Based on both ABM and PBM, our results show that PFAS are widely bioavailable across Flanders’ aquatic environment. The highest concentrations were measured nearby known densely populated areas, probably with both industry and households being the main sources for PFAS pollution. The PFAS concentrations in the fish species were, in general, comparable to those reported in other industrialized and populated regions in Europe and the USA.

Although biomagnification as well as biodilution have been observed, it should be stated that this was examined on a combination of translocated and indigenous organisms, which have been exposed to different sources throughout the ABM period. Therefore, the outcomes could differ when using indigenous invertebrates, whose concentrations would reflect not only the exposure through the water, but also through the sediment. Nonetheless, translocated mussels have been proven suitable to determine which PFAS are present in indigenous fish, as PFAS profiles were similar among the different species.
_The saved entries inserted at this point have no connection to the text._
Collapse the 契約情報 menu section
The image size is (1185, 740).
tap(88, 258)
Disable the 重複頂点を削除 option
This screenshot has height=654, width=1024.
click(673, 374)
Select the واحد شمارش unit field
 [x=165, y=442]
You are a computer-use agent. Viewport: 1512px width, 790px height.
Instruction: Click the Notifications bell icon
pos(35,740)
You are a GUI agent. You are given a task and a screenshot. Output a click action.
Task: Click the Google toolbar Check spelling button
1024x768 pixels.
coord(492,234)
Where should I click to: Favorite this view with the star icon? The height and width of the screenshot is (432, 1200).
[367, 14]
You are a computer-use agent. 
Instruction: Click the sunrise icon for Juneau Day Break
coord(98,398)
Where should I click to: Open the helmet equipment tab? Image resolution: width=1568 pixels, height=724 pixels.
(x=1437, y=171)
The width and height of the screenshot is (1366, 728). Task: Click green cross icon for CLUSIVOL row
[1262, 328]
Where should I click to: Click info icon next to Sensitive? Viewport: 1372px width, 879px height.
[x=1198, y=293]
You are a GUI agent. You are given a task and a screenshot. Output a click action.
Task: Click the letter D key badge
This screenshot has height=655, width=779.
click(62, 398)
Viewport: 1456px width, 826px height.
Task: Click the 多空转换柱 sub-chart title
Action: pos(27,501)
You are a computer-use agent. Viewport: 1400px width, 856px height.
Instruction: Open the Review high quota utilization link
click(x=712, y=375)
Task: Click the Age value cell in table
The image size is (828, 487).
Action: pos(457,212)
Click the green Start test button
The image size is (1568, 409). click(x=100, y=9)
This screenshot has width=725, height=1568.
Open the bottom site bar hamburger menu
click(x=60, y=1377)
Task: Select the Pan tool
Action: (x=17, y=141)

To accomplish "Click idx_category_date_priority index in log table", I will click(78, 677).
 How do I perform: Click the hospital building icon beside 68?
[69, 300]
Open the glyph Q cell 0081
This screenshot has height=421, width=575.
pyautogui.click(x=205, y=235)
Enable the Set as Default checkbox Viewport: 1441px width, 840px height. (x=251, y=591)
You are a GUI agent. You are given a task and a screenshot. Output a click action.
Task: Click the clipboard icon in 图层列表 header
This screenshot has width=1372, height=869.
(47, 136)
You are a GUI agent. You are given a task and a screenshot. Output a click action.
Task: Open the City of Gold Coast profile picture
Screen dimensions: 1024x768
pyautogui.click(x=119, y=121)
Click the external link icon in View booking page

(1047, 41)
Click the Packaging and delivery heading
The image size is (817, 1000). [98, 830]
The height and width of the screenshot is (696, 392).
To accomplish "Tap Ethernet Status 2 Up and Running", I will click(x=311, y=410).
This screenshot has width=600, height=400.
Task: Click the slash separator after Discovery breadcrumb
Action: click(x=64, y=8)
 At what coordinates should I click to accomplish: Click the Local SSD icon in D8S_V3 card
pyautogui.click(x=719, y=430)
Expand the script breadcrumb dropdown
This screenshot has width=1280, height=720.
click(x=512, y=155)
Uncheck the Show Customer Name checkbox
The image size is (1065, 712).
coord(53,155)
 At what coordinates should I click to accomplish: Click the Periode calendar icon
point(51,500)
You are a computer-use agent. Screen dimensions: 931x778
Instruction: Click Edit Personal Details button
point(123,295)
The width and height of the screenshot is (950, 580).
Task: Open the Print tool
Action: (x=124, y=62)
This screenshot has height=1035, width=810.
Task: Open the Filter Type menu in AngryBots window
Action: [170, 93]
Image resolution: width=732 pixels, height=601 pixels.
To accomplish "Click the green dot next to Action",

Human health risks due to the consumption of PFAS-contaminated fish are expected, especially for eel. Based on the average concentrations, the recommended amounts of fish that could be consumed without posing health risks were lower than the mean consumption amounts in Flanders for eel, but not for perch. However, regarding perch, this difference was very small. Hence, when looking at a worst-case scenario, calculated using the maximum detected concentrations in fish, these recommended consumption amounts were much lower than the mean consumption amounts in Flanders.